Crime apparently has run rampant in The City by the Bay since then.
Just ask Giants outfielder Hunter Pence, who had his beloved scooter stolen Sunday night outside a restaurant on San Francisco’s waterfront.
Pence, who has become known for riding his customized electric scooter to and from every home game at AT&T Park, said he was willing to forgive the culprit and offered a signed bobblehead — of himself riding his scooter — as a reward for its return, no questions asked.
After posting a picture of his prized possession on Twitter, Pence said he was overwhelmed by the support he received. His faith in humanity was fully restored Wednesday, when an unidentified person returned his scooter to police at AT&T Park during the Giants’ 5-0 win over the Chicago Cubs.
“This was like a together-we-are-Giant type story,” Pence said, citing one of the team’s past marketing slogans. “Everyone had my back.”
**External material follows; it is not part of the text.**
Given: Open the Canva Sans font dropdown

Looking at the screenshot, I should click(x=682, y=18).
Pence also sent out a tweet singling out Miles Scott, a 5-year-old who has undergone treatment for leukemia and in November “saved” the city as his favorite superhero through the Make-A-Wish Foundation.
“Together again!!!,” Pence wrote. “Want to thank the #Batkid for keeping the streets of SF clean!!”
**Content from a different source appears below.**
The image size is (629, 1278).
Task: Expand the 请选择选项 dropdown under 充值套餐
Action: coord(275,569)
Cable cars are synonymous with San Francisco, but scooters have become increasingly popular among Giants fans since Pence — who last year signed a $90 million, five-year deal — arrived in a trade from the Phillies in 2012.
Speaking for all of us, San Francisco manager Bruce Bochy cracked, “We can all sleep tonight because he got his scooter back.”
■ POPPING OFF — Besides being one of the greatest basketball coaches ever, Spurs coach Gregg Popovich is a master at giving reporters a hard time. One interviewer learned that the hard way Thursday after San Antonio’s 117-89 rout of Oklahoma City when he asked “Pop” to explain why all five games in the series had been blowouts.
“You’re serious? You really think I can explain that?” Popovich replied, grinning. “Good Lord. And they pay you, don’t they?”
When the unidentified reporter responded “Very little,” Popovich laughed, then said, “Thus the question. It’s not worth much.”
Popovich also gives grief to well-paid reporters such as TNT’s David Aldridge and the colorfully dressed Craig Sager.
“I’m blinded. I can’t see the court. How can we coach now?” Popovich once told Sager.
Another time, Popovich pulled a handkerchief from Sager’s suit pocket during an interview and wiped his nose with it.
However, Popovich isn’t always cranky. After Sager announced in April that he has leukemia, Popovich sent a heartfelt message to the veteran sideline reporter during an interview with Sager’s son.
“Craig, we miss ya. You’ve been an important part of all this for a long time, doing a great job,” he said directly into the camera. “We want your fanny back on the court, and I promise I’ll be nice.”
Popovich better be careful or he’ll ruin his reputation.